Hi Glenn,
It's definitely more arresting starting with the old 3rd stanza, but then you do lose the description of the suffering.
I wonder if a single first stanza describing that suffering might be worth trying. Maybe (or on second thoughts, maybe not!) even drawing on a different simile drawn from the human world. "Like office/factory drudges", say. No doubt there's something better than that ... Maybe you could use a slime/grime rhyme, even.
I also wonder if, when you've described the long difficult years of suffering and the brief glorious hour of joy, you'd even need final couplet contrasting the two. Perhaps the reader could be left to draw the conclusion themselves?
Like fashion models, flashing gauzy wings,
unable to eat, they flirt and mate and fly,
embrace an hour of hedonistic flings,
then, starved and spent, emptied of eggs, they die.
Personally, I'm happy that mayflies are like fashion models only insofar as they don't eat and have gauzy wings. I don't think "fashion model" has to apply to the rest of the sentence. They do the rest of those things in they style of fashion models -- or while resembling fashion models -- but this sense is lost when you split the stanza into two sentences. Hence I prefer the one-sentence version.

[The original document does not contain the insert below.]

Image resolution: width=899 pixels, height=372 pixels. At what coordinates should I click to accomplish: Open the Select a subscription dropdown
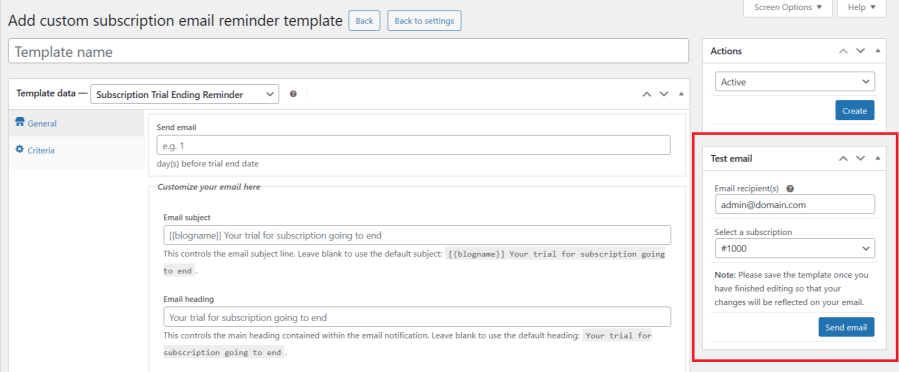795,248
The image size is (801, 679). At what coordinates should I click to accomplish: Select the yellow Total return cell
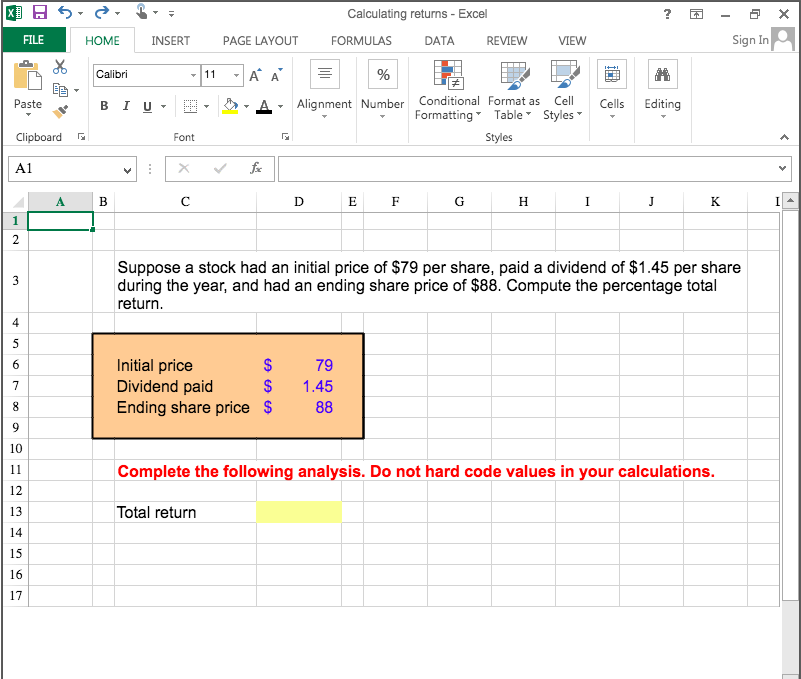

However, "unable to eat" still bugs (sic) me, since fashion models are able to eat and do. Hence my suggestion that you replace that with "eschewing food". Besides making the simile sound inaccurate (to me), "unable to eat" seems a little too dull and functional, especially after "flashing gauzy wings. I guess, "and fasting hard" might work and would give you another 'f' sound. Another option might be "living on air" for some wordplay.